Teks Sumber ::
-*-*-

NIAT, termasuk salah satu syarat sah-nya suatu ibadah. Ibadah yang tidak ada niat di dalamnya, maka ibadah tersebut batil, alias tidak sah. Sebagaimana nabi –shallallahu ‘alaihi wa sallam- bersabda : “Sesungguhnya amalan itu tergantung kepada niatnya.” (Al-Hadits).
Niat, menurut pengertian ulama’ Syafi’iyyah adalah:
قَصْدُ الشَّيْءِ مُقْتَرِنًا بِفِعْلِهِ
“Menyengaja kepada sesuatu yang mengiringi perbuatannya.”[Hasyiyah Jamal bersama Syarhul Minhaj : 1/107].
Jika seorang masuk ke dalam suatu shalat dengan niat shalat tertentu, lalu dia mengubah niat shalatnya tersebut kepada shalat yang lain, maka dalam kondisi seperti ini niatnya RUSAK dan dia wajib MENGULANGI shalatnya dari awal. Hal ini berlaku untuk segala jenis shalat secara mutlak, baik shalat fardhu ke shalat fardhu, atau shalat fardhu ke shalat sunnah dan sebaliknya, atau shalat sunnah mu’ayyanah (tertentu secara spesifik) ke shalat sunnah (mu’ayyanah). Contohnya sebagai berikut:
BACA JUGA: Ini Lafal Niat Zakat Fitrah Lengkap
1). Shalat fardhu ke shalat fardhu. Seorang masuk shalat dengan niat shalat Ashar. Setelah berjalan beberapa menit, dia ingat belum shalat Dhuhur, lalu dia mengubah niatnya ke shalat Dhuhur.
2). Shalat fardhu ke shalat sunnah. Seorang masuk shalat dengan niat shalat Subuh, lalu teringat bahwa dia belum shalat sunnah rawatib qabliyah Subuh. Maka dia mengubah niatnya dari shalat Subuh ke shalat sunnah qabliyyah subuh.
3). Shalat sunnah ke shalat sunnah. Seorang masuk shalat dengan niat shalat sunnah qabliyyah Subuh. Setelah berjalan beberapa menit, dia ingat belum shalat witir. Lalu dia mengubah niatnya menjadi shalat witir.
Niat shalat pada tiga contoh kasus di atas RUSAK dan WAJIB mengulang shalatnya dari awal. Untuk kasus-kasus dalam bentuk lain bisa diqiyaskan kepadanya. Kenapa ? Karena niat wajib terwujud mengiringi takbiratul ihram atau sebelumnya dengan waktu yang pendek.

-*-*-

Daftar Tugas ::
- a) Menurut teks tentang niat shalat, apa yang wajib dilakukan seseorang yang mengubah niatnya ke shalat lain di tengah shalat?
- b) Tuliskan bagian teks tentang niat shalat, mulai dari "NIAT, termasuk salah" dan terus sampai "Minhaj : 1/107].".
- c) Ubah paragraf dalam teks tentang niat shalat yang diawali "Jika seorang masuk ke dalam suatu shalat" menjadi daftar poin singkat dengan fakta utamanya tetap ada.

Data ::

-*-*-

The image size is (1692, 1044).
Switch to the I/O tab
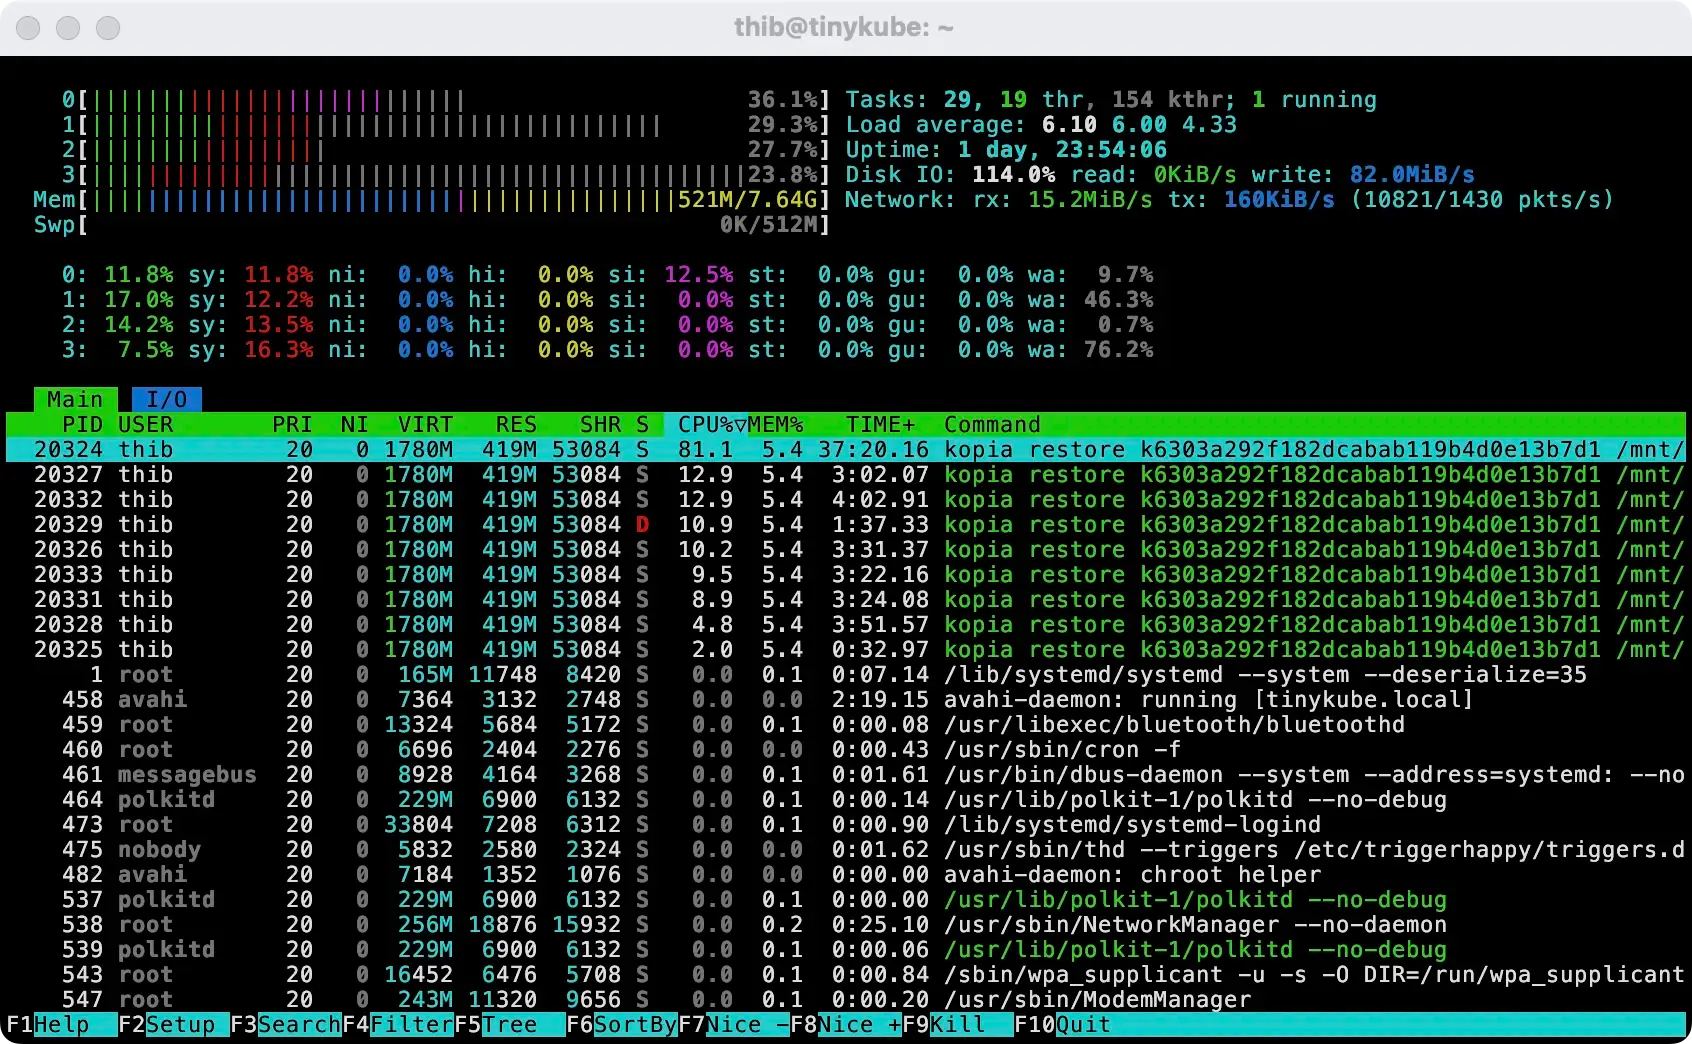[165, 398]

-*-*-

Jawaban Tugas ::
- a) Dia wajib mengulangi shalatnya dari awal karena niatnya rusak.

- b)
NIAT, termasuk salah satu syarat sah-nya suatu ibadah. Ibadah yang tidak ada niat di dalamnya, maka ibadah tersebut batil, alias tidak sah. Sebagaimana nabi –shallallahu ‘alaihi wa sallam- bersabda : “Sesungguhnya amalan itu tergantung kepada niatnya.” (Al-Hadits).
Niat, menurut pengertian ulama’ Syafi’iyyah adalah:
قَصْدُ الشَّيْءِ مُقْتَرِنًا بِفِعْلِهِ
“Menyengaja kepada sesuatu yang mengiringi perbuatannya.”[Hasyiyah Jamal bersama Syarhul Minhaj : 1/107].

- c)
- Jika seseorang memulai shalat dengan niat shalat tertentu lalu mengubah niatnya ke shalat lain, niatnya rusak.
- Dia wajib mengulangi shalatnya dari awal.
- Ketentuan ini berlaku mutlak untuk semua jenis shalat:
  - shalat fardhu ke shalat fardhu,
  - shalat fardhu ke shalat sunnah dan sebaliknya,
  - shalat sunnah mu’ayyanah (tertentu secara spesifik) ke shalat sunnah mu’ayyanah.